◆ **TRY IT**: In the records below, find the line with "369x291 pixels. At" and the line with "Task: Go to the Previous page". Print both exactly, along with every line between them, and no other line.

-- DATA LISTING follows --

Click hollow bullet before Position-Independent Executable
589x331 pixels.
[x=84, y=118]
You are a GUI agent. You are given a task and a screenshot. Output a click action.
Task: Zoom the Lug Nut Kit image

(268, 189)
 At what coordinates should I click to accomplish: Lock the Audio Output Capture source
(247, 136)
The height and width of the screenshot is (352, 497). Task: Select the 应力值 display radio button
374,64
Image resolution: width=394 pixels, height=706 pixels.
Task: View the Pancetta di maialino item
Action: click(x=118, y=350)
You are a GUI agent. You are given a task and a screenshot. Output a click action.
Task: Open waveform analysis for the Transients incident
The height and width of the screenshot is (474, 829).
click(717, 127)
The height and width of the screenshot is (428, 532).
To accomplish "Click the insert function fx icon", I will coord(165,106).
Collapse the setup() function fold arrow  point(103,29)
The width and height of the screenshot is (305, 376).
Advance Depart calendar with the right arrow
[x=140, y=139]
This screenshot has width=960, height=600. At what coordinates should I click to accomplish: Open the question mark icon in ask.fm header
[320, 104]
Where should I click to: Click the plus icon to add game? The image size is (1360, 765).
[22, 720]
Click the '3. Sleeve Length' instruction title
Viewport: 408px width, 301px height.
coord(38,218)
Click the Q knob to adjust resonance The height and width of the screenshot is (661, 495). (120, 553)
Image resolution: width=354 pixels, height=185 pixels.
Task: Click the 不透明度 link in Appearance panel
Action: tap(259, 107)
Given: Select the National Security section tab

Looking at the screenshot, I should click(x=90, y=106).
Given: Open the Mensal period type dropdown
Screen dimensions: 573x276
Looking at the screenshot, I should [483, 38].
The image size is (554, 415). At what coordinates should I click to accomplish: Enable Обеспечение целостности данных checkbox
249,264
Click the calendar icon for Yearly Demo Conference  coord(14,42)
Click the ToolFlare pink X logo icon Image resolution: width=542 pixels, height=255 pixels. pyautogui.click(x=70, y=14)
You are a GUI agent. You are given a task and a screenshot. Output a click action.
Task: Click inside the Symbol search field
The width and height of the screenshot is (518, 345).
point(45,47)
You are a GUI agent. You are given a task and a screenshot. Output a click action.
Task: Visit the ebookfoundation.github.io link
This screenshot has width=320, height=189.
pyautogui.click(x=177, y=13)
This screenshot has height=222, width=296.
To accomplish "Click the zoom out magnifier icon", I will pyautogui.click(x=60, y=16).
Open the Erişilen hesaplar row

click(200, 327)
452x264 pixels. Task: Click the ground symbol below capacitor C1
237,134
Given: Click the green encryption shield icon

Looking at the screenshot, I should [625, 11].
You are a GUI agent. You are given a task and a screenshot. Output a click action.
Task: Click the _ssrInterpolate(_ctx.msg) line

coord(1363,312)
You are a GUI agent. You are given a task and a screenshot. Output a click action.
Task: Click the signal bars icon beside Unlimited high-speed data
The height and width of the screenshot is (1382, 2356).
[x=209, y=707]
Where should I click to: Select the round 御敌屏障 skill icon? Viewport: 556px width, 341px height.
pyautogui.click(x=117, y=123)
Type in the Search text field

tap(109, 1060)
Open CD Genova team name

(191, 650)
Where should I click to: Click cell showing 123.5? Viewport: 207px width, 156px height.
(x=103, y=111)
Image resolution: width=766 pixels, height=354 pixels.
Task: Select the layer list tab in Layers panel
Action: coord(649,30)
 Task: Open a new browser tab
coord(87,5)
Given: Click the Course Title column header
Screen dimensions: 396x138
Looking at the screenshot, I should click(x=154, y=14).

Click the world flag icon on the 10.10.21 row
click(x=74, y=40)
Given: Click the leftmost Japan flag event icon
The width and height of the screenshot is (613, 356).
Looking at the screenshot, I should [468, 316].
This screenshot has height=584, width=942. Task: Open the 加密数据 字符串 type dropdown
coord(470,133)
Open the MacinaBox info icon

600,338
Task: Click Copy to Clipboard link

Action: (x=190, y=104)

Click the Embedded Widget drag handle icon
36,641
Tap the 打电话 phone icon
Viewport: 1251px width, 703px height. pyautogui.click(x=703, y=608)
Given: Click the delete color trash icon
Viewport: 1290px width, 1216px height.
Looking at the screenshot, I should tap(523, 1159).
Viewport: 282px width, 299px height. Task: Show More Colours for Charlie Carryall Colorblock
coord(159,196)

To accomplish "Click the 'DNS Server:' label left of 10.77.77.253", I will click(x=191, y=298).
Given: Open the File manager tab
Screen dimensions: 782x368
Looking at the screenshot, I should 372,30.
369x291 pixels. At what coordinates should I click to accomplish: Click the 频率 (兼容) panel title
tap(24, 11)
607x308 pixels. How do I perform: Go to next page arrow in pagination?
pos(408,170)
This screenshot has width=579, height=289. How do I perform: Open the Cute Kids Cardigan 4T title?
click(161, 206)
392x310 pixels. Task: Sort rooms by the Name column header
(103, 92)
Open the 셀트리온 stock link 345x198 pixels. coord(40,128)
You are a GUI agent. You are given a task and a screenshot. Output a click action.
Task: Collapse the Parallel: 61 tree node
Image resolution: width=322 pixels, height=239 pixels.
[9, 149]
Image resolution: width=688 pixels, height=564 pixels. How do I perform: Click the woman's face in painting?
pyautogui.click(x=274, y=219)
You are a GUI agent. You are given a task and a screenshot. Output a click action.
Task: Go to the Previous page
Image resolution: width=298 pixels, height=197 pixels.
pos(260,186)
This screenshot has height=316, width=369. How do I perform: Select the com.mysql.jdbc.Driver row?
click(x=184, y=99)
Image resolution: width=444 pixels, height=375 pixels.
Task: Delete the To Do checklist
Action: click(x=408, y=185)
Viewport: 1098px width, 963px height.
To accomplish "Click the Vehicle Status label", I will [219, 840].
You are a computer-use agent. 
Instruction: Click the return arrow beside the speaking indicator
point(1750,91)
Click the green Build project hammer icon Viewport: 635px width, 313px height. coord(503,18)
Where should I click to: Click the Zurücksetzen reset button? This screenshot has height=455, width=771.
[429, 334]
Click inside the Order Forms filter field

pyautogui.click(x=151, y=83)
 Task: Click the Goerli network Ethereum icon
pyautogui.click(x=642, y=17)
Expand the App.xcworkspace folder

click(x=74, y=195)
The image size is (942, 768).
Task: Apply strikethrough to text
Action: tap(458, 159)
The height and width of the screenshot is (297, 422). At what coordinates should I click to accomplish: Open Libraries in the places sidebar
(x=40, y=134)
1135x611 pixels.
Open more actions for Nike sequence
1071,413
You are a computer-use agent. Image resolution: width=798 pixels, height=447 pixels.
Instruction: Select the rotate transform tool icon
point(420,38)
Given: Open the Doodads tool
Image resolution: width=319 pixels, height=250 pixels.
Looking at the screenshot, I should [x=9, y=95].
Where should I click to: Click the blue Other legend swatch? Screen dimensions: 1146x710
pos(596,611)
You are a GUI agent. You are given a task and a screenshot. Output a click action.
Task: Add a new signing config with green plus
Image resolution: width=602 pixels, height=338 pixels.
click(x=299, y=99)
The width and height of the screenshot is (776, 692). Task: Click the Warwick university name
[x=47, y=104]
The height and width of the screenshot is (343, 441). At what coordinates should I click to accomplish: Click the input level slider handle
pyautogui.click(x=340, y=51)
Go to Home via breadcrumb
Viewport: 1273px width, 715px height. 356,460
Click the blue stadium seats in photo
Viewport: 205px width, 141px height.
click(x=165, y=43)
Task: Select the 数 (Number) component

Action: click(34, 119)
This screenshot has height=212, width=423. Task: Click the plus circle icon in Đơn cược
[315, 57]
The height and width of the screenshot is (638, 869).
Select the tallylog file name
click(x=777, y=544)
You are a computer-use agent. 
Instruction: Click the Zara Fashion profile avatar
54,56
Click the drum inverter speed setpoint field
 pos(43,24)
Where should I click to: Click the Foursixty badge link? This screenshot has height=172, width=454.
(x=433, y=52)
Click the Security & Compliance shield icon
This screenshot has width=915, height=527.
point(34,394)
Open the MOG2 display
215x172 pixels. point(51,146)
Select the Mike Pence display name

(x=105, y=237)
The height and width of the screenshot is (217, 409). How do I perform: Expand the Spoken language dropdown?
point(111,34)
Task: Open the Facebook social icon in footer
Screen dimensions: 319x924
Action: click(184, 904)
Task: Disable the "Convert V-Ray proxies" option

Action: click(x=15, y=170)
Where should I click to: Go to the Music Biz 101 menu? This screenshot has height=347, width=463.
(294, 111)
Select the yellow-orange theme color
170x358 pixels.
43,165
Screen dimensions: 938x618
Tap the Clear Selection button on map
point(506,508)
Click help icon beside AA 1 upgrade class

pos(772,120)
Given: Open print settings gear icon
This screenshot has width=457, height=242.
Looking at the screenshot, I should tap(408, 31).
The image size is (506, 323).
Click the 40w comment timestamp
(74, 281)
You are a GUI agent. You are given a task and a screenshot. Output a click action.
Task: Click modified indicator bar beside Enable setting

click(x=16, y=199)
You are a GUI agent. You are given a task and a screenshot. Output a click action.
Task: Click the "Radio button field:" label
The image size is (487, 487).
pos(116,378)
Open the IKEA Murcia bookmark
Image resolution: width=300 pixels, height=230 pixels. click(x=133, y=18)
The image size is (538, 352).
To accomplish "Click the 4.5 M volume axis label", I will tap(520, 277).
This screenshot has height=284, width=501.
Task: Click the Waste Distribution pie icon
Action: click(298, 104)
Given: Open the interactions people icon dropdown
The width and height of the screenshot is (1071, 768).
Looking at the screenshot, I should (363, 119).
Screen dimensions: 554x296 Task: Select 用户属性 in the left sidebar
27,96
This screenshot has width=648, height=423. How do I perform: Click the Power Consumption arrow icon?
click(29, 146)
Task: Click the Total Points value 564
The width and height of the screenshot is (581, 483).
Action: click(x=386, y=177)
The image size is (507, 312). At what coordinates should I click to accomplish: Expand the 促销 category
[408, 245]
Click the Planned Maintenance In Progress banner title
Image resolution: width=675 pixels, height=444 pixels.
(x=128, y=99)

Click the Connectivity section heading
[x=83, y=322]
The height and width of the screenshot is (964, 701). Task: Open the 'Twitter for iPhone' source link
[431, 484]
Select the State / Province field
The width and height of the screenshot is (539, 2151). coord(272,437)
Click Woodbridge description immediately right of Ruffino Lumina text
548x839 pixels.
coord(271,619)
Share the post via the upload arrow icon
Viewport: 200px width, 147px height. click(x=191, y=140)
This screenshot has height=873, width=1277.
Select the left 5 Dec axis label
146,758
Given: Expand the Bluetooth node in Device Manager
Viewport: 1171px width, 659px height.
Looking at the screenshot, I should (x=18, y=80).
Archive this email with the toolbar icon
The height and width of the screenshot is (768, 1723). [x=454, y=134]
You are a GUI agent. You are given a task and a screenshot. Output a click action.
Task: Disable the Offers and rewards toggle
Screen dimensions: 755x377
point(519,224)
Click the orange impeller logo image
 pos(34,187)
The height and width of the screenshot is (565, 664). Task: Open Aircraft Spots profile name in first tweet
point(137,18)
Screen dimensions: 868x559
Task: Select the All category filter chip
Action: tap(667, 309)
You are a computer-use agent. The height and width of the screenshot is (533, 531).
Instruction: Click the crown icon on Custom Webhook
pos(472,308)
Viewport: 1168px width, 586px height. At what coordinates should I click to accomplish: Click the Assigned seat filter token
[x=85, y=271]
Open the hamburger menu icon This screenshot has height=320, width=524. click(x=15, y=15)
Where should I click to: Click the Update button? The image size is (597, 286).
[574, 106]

-- DATA LISTING concluded --

◆ **RESULT**:
369x291 pixels. At what coordinates should I click to accomplish: Click the 频率 (兼容) panel title
tap(24, 11)
607x308 pixels. How do I perform: Go to next page arrow in pagination?
pos(408,170)
This screenshot has width=579, height=289. How do I perform: Open the Cute Kids Cardigan 4T title?
click(161, 206)
392x310 pixels. Task: Sort rooms by the Name column header
(103, 92)
Open the 셀트리온 stock link 345x198 pixels. coord(40,128)
You are a GUI agent. You are given a task and a screenshot. Output a click action.
Task: Collapse the Parallel: 61 tree node
Image resolution: width=322 pixels, height=239 pixels.
[9, 149]
Image resolution: width=688 pixels, height=564 pixels. How do I perform: Click the woman's face in painting?
pyautogui.click(x=274, y=219)
You are a GUI agent. You are given a task and a screenshot. Output a click action.
Task: Go to the Previous page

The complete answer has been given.